What the exercise asks
The data are to be restated in full, exactly as presented.

Information
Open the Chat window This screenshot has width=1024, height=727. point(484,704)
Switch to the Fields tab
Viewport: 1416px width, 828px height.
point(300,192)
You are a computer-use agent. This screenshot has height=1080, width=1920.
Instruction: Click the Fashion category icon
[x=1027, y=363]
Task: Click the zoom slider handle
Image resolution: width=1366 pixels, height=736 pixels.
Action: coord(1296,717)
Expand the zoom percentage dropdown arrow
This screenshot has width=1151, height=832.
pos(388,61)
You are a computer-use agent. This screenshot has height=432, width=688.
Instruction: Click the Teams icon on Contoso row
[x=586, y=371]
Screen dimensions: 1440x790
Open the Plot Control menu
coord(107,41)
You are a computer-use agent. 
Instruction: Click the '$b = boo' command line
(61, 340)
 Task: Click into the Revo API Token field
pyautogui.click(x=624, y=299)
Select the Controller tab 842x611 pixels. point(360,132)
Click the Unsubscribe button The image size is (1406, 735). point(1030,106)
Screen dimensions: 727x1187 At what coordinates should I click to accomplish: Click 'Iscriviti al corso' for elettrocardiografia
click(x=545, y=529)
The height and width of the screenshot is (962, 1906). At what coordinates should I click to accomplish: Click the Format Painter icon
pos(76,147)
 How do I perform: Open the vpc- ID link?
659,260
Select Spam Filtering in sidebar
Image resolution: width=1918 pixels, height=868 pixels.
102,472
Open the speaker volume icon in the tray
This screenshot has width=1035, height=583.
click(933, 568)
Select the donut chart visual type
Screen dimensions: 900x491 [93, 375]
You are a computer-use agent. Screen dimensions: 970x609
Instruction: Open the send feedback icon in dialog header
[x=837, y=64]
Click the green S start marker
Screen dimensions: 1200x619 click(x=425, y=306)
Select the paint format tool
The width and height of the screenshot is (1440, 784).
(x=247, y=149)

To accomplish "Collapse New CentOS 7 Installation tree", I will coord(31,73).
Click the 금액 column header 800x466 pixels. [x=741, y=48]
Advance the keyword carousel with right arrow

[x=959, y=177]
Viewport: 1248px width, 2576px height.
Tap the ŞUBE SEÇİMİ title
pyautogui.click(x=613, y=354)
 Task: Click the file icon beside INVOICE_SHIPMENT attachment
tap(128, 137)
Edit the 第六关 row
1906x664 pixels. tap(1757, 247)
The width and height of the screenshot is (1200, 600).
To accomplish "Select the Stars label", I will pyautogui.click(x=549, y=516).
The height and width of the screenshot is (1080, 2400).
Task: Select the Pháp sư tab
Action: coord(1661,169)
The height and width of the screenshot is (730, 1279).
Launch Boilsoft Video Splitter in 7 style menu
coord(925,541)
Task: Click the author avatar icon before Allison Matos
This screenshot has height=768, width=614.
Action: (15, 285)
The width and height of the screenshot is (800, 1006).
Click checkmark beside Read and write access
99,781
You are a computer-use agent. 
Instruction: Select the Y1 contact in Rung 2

Solution to this exercise
Open the Chat window This screenshot has width=1024, height=727. point(484,704)
Switch to the Fields tab
Viewport: 1416px width, 828px height.
point(300,192)
You are a computer-use agent. This screenshot has height=1080, width=1920.
Instruction: Click the Fashion category icon
[x=1027, y=363]
Task: Click the zoom slider handle
Image resolution: width=1366 pixels, height=736 pixels.
Action: coord(1296,717)
Expand the zoom percentage dropdown arrow
This screenshot has width=1151, height=832.
pos(388,61)
You are a computer-use agent. This screenshot has height=432, width=688.
Instruction: Click the Teams icon on Contoso row
[x=586, y=371]
Screen dimensions: 1440x790
Open the Plot Control menu
coord(107,41)
You are a computer-use agent. 
Instruction: Click the '$b = boo' command line
(61, 340)
 Task: Click into the Revo API Token field
pyautogui.click(x=624, y=299)
Select the Controller tab 842x611 pixels. point(360,132)
Click the Unsubscribe button The image size is (1406, 735). point(1030,106)
Screen dimensions: 727x1187 At what coordinates should I click to accomplish: Click 'Iscriviti al corso' for elettrocardiografia
click(x=545, y=529)
The height and width of the screenshot is (962, 1906). At what coordinates should I click to accomplish: Click the Format Painter icon
pos(76,147)
 How do I perform: Open the vpc- ID link?
659,260
Select Spam Filtering in sidebar
Image resolution: width=1918 pixels, height=868 pixels.
102,472
Open the speaker volume icon in the tray
This screenshot has width=1035, height=583.
click(933, 568)
Select the donut chart visual type
Screen dimensions: 900x491 [93, 375]
You are a computer-use agent. Screen dimensions: 970x609
Instruction: Open the send feedback icon in dialog header
[x=837, y=64]
Click the green S start marker
Screen dimensions: 1200x619 click(x=425, y=306)
Select the paint format tool
The width and height of the screenshot is (1440, 784).
(x=247, y=149)

To accomplish "Collapse New CentOS 7 Installation tree", I will coord(31,73).
Click the 금액 column header 800x466 pixels. [x=741, y=48]
Advance the keyword carousel with right arrow

[x=959, y=177]
Viewport: 1248px width, 2576px height.
Tap the ŞUBE SEÇİMİ title
pyautogui.click(x=613, y=354)
 Task: Click the file icon beside INVOICE_SHIPMENT attachment
tap(128, 137)
Edit the 第六关 row
1906x664 pixels. tap(1757, 247)
The width and height of the screenshot is (1200, 600).
To accomplish "Select the Stars label", I will pyautogui.click(x=549, y=516).
The height and width of the screenshot is (1080, 2400).
Task: Select the Pháp sư tab
Action: coord(1661,169)
The height and width of the screenshot is (730, 1279).
Launch Boilsoft Video Splitter in 7 style menu
coord(925,541)
Task: Click the author avatar icon before Allison Matos
This screenshot has height=768, width=614.
Action: (15, 285)
The width and height of the screenshot is (800, 1006).
Click checkmark beside Read and write access
99,781
You are a computer-use agent. 
Instruction: Select the Y1 contact in Rung 2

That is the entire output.